> [QUOTED PASSAGE]
= = = = = = =
The Witcher 2 is a wolf in sheep’s clothing, ready to bite your hand off as soon as you get near it. Here is a guy at the end of the previous game with no gear, no skills, and as many as 8 dudes killing him at once. It’s hard to figure out how to beat any that are not the lowest. Very few of your options are open to you without looking at the manual, and the tutorial screens are tiny and last half a second. You will have to either look at the manual or go through your keyboard hitting all the buttons just to figure out where all the screens are. (I is inventory and M is map, which I suppose one could guess).
So the game is hard, you might’ve heard that. It’s not a fun hard, either.Games like Super Meat Boy and Demon’s Souls show a remarkable aptitude for an insane difficulty that manages to make some sense and feel just. The kind that gives you that sense of accomplishment at victories. That isn’t here.
Everything here is needlessly difficult and convoluted, from the targeting system, which can enable you to swing a sword right through a guy in front of you and not hit him because you are locked on a guy behind him, to the crafting system and looting. This is supposed to be an advanced RPG, but looting is the classic formula of looking in every corner of every room in a town or a forest for boxes with which to take stuff out. In a shooter or in a regular action game in which it is quick and easy to look at all the boxes this is fine, but it’s not fun here and takes forever to do. If you ignore doing this, it makes it hard to save up money for anything that is of use. Looting should be fun and exciting, and failing that, it should be over quickly.
= = = = = = =
> [RECORDS SUPPLIED]
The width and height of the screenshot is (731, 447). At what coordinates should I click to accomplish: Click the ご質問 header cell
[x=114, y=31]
= = = = = = =
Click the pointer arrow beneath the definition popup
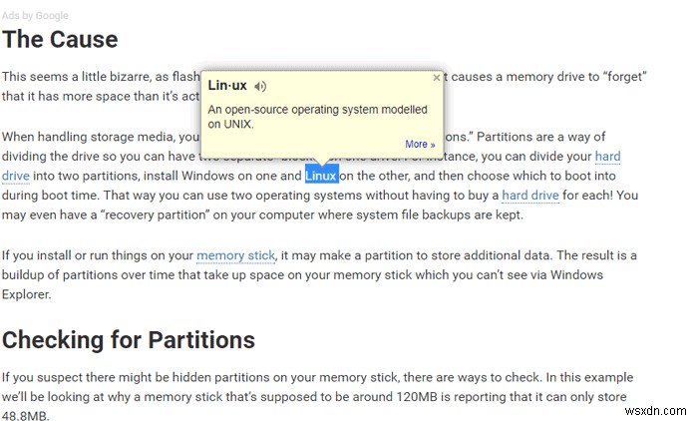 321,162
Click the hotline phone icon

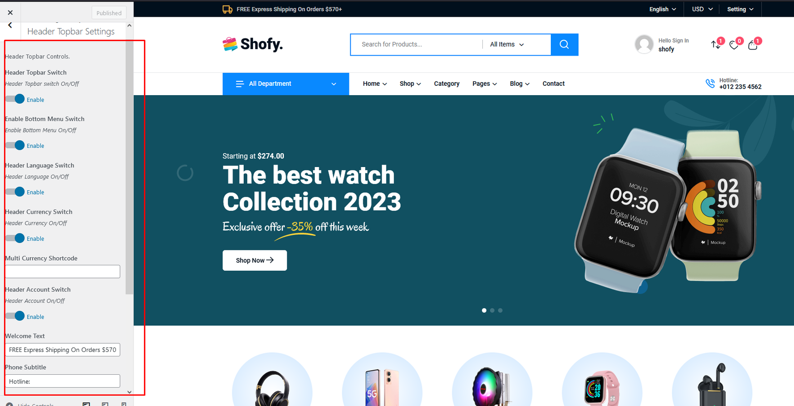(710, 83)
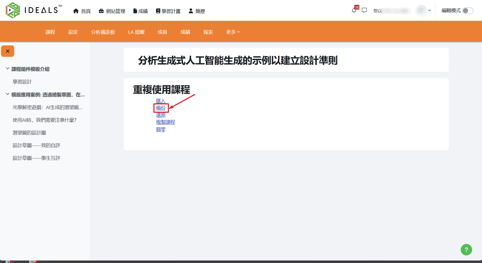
= = = = = = =
> [REQUIRED TASKS]
#1 For each statement below, decide whether it agrees with the Witcher 2 review, and answer yes or no with an exact quotation of the words that settle it. (a) The I key opens the inventory and the M key opens the map. (b) The tutorial screens are large and stay up for a long time. (c) The game's difficulty is a fun kind of hard.
#2 Rewrite the Witcher 2 review from "So the game" up to and including "That isn’t here.", changing "insane" to "extreme".

> [ANSWERS FOR THE EXERCISE]
#1
(a) Yes: "I is inventory and M is map"
(b) No: "the tutorial screens are tiny and last half a second"
(c) No: "It’s not a fun hard, either."

#2
So the game is hard, you might’ve heard that. It’s not a fun hard, either.Games like Super Meat Boy and Demon’s Souls show a remarkable aptitude for an extreme difficulty that manages to make some sense and feel just. The kind that gives you that sense of accomplishment at victories. That isn’t here.